Maggie Haberman and Glenn Thrush, the New York Times Trump whisperers, are up at this hour with a new blast of inside information about the circumstances surrounding the search of Trump’s home in Florida, Mar a Lago. The headline, which trumpets — yes, I know — a scoop that heretofore has not been revealed, says that a Trump lawyer signed a written statement in June attesting that “all material marked as classified and held in boxes in a storage area at Mr. Trump’s Mar-a-Lago residence and club had been returned to the government.”
The Times does not specify what kind of a signed written statement it was, or who requested it, but explains that “The written declaration was made after a visit on June 3 to Mar-a-Lago by Jay I. Bratt, the top counterintelligence official in the Justice Department’s national security division.” Normally, statements made to the FBI or the Department of Justice, which are one in the same, are subject to perjury prosecution if it is proven that the person signing the declaration lied. The Times points out that the signed statement is a possible reason that one of the statutes cited in the search warrant covered obstruction of justice, not just mishandling of classified information or government documents.
What the Times discovered is remarkable for another reason as well. The DOJ official sent to Mar a Lago in June, who spoke with Trump while he was there, was the “top counterintelligence official in the Department’s national security division.” This strongly indicates that Trump was already under investigation for mishandling or possibly illegally transferring top secret information to people unauthorized to have it, because those are the kinds of cases handled by the counterintelligence division. That the DOJ sent their top official and not some lower functionary indicates how seriously the DOJ was treating the possibility of potential criminal charges involving espionage and illegal transfer of national security information.
Also new in the Times story is this: the search warrant specified that the FBI could search not only the storage area which was known to contain boxes of material Trump had taken from the White House, but Trump’s office and personal residence. In other words, the search was not merely of Mar a Lago, it was a search of Donald Trump in all ways but his physical body.
The Times also reported that the DOJ officials who went to Mar a Lago in June left with what was called “additional material that was marked classified,” which I take to mean classified material that was in addition to what was in the 15 boxes returned to the National Archives in January. They also left the premises, the Times reported, with the signed declaration that all the classified material had been turned over.

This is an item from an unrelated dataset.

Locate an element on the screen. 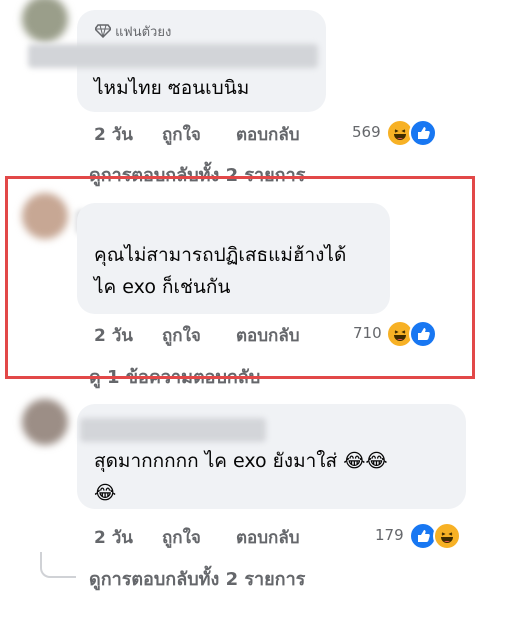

The Times also reports, I believe for the first time, that when the National Archives discovered classified documents in the 15 boxes in January and turned the matter over to the DOJ, the department convened a grand jury and began its investigation of Trump and his handling of classified documents.
Convening a special grand jury to carry out an investigation is a very serious step and is only done when a criminal investigation is underway.
The Times reports that “over recent months, investigators were in contact with roughly half a dozen of Mr. Trump’s current aides who had knowledge of how the documents were handled.” These were not casual chats in the aides’ living rooms. If you have empaneled a grand jury, you haul anyone you want to question before the grand jury and conduct the questioning there under oath, which is doubtlessly how the DOJ obtained “information that led them to want to further press Mr. Trump for material,” according to the Times. The story indicates that a subpoena for the security footage from Mar a Lago that showed the area around the storage room also tipped off the DOJ that there might be more classified documents that Trump had not admitted to possessing.
The other big revelation in the Times story is that after the search of Mar a Lago was carried out on Monday, “a person close to Mr. Trump reached out to a Justice Department official to pass along a message from the former president to the attorney general. Mr. Trump wanted Mr. Garland to know that he had been checking in with people around the country and found them to be enraged by the search. ‘The country is on fire’ was the message that Mr. Trump wanted conveyed, according to a person familiar with the exchange. ‘What can I do to reduce the heat?’”
The “heat” to which Trump referred already included the attack on the FBI field office in Ohio that led to the death of the assailant. Trump’s “reaching out” to Merrick Garland was more than passing along rumors or idle chat. It was a threat.
The next day, the judge in Florida unsealed the warrant and inventory of the 11 boxes of classified documents the FBI had found in Mar a Lago on Monday, all of it material that one of Trump’s lawyers had sworn to the DOJ did not exist.
My reading of today’s Times story is that the DOJ now has enough evidence to charge Trump with obstruction of justice and with mishandling government documents. I don’t see any way that he won’t be indicted by the special grand jury that has apparently been sitting in Washington D.C. since January investigating Trump for violations of three federal laws, one of which is the Espionage Act.
It looks like he is going to be running as John Gotti. He won’t have a choice.
"What can I do to reduce the heat?" Plead guilty and go to prison would be a good start
He really is just a gangster, isn’t he?